実は「蕪村生家」は、この堤防から眼下に見える「淀川の川底」に在るのです。なぜ淀川の川底に埋没してしまったのか。これには江戸時代ではなく、後年の明治政府の「淀川河川改修工事」によって、そうなったのです。

つまり、明治18年に淀川上流の枚方で大水害が起き、下流の大阪で大被害を受けたことをきっかけに、明治政府が本格的淀川改修に乗り出しました。

その際明治政府は、改修工事に当り単なる災害防止ためだけではなく、大阪湾から大型蒸気船を京都伏見まで通わす航行による「経済効果」などの多目的工事に専念することを決めました。そのために淀川の「河川周辺の陸地」を埋め立て、それまでの小さな淀川を 大きな河川にする大改修としたのです。

これに伴い、旧淀川沿いにあった「蕪村生家」地域は、埋め立ての対象となり、すべてこの「河川改修工事」によって「川底」に埋められて仕舞いました。これについては追々。

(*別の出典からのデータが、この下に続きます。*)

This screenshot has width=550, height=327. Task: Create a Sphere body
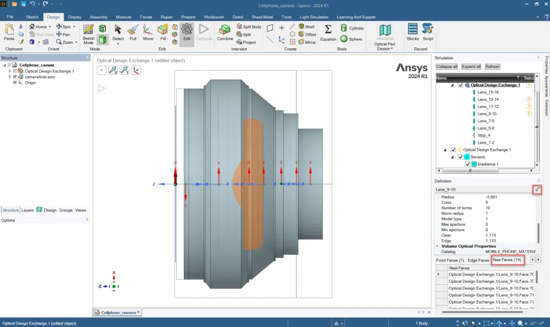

さて、明治政府は関西の大型河川・淀川を大改修するため、オランダから招いた河川設計者・デ・レーケとフランス留学から帰国していた設計士沖野忠雄とを合わせ、「淀川大改修」の設計を依頼しました。

明治政府の依頼を受けた2人は、「大改修工事」の設計を創り上げ、明治29年から工事を開始しました。

とにかくこの大型改修設計は、大阪湾に京都の宇治川や桂川、奈良からの木津川を中津川に合流させ、一気に淀川として大阪湾に繫ぐ、巨大な設計でした。

そうすれば貨物蒸気船を大阪湾と京都を結んで航行させることが出来、逆に京都・枚方などで大水害が起きた場合でも大量の水量をさらりと、大阪湾に流すことが出来るのです。二本立ての「効果狙い設計」です。

勿論、上流の災害で流出してくる「土砂」が、大阪に被害を与えないような「毛馬閘門」設計も創りました。

これが淀川から大阪市内に分岐させる「毛馬閘門」設計の主旨だったのです。ここから分岐した河川は、「大川」と名付けられ、「水害に伴う上流からの土砂」の回避は実現し、大阪の上流からの水害から今日まで護られています。

このように2人による設計書は、世界の河川工事技術水準に準じたもので、明治政府が施工した「河川大改修工事」としては、全国的に見ても画期的なものでした。同工事は、明治43年に完成したのです。

ここから本題。この「河川大改修工事」によって、前記の様に、与謝蕪村が生まれ、幼少を過ごした大阪市都島区毛馬町(摂津国東成郡毛馬村)は、上記工事依頼全く跡形もなく「淀川の川底」に埋没し、深い川底に沈んで仕舞ったのです。

役所の指示でしたから、当時の住民は仕方なくそれに従ったようですが、川幅も660b(従来の10数倍)となり、浅かった河の深さも5bの巨大河川に変容したのです。

この住居埋没の強制工事で、前述の如く、蕪村生家(庄屋・問屋・宿屋)に関しては勿論、生家のお寺、生家周辺に菜の花畑、毛馬胡瓜畑跡などの位置も皆目全くわかりません。

今は淀川の毛馬閘門近郊にある「蕪村記念碑」の上から、淀川の眼下に見える川底に「生家」が在ると想起すだけで、寂しい限りです。

筆者は淀川近郊の蕪村生誕家(庄屋・問屋・宿屋)の後継者の方といわれる家を訪ね、「家歴」を伺いましたが、結局、「お寺も埋没し、「過去帳」もないために、蕪村生誕地は「川底」にあると信じているだけ」という答えが返って来ただけでした。

「蕪村生誕300年」は、間もなくに迫った2016年に迎えます。どうか大阪毛馬町の「蕪村公園」と通り過ぎて、「毛馬閘門」と「蕪村記念碑」ある淀川堤防から、下に流れる「淀川」を見ながら、その河底に蕪村生誕地があることと想いつつ、蕪村が幼少期をここで過ごしたのかと、想いを巡らせて眺めて頂きたく存じます。